If you desire more influence, credibility, and opportunity in the workplace, I invite you to join me in this four-step, goal-achieving challenge:

1. Identify Where You Are Versus Where You Want To Be

Grab a piece of paper and settle into a quiet place of thought and reflection. Consider what professional success looks like. Perhaps you want a promotion or raise. Maybe you want more respect and authority with peer teams, coworkers, and colleagues. Or, perhaps you want your ideas to be heard and acted upon with enthusiasm and interest. Write down whatever your goal may be.

Next, consider the quality traits you believe necessary to achieve those goals. Would completing your high-profile project early lead to a promotion?
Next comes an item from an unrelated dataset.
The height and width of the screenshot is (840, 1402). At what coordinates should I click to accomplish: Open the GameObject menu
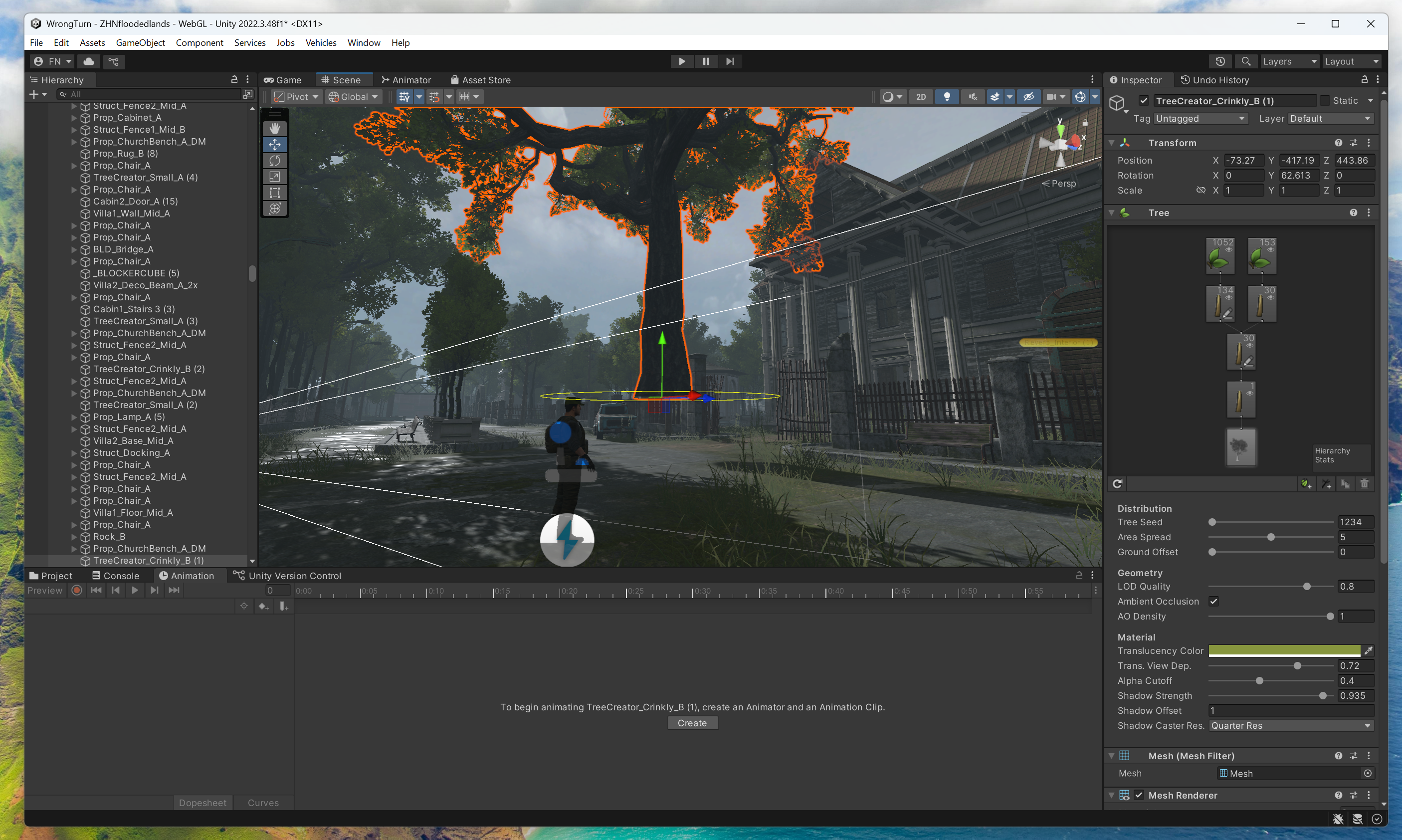tap(140, 42)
Or, would more engaging meetings with colleagues lead to greater ideas and consistent follow-through? Write down every characteristic you believe is necessary to achieve your goal.

2. Define Your Current Status

Once you’ve defined and documented what you want professionally this year, reflect on what it will take to bridge the gap. This will help you identify the groundwork needed to guarantee success. For example, if you are a sales professional and want to earn a bigger paycheck, you need to close more deals. To close more deals, you need to convince more prospects to buy. To do this, you need more influence within the conversations and relationships you create to build a better rapport, deeper trust and greater credibility.

3. Engage A Support Team

Choose someone you trust and enlist their help to achieve your goals. Ask for their honest feedback and perspective about what you need to improve. Establish a routine appointment to discuss your progress and ongoing commitment to change. Research shows that while meeting with an accountability partner can increase your chance of success by up to 65%, routine meetings increase your chances of success by up to 95%. Make a weekly appointment with your accountability partner and commit to bringing your documented list of goals. Write down weekly action items and set a deadline or commitment. Discuss what you’ve done to implement their feedback and any progress toward your goals.

4. Realize Reflection Creates Reality

Choose a regular time each day to review your goals. Review what you wish to achieve and the steps necessary to get there. Read the notes provided by your accountability partner and write down the action items needed to stay on course that day. Personally commit to remaining focused on what you wish to achieve.

Don’t just dream of goals this year, but instead strive for success by engaging all aspects of your mind and body. Write down your goals. Develop a plan of action. Get feedback, enlist help and continually reflect on the next course of action. Increase your chances of success by grabbing a pen and paper.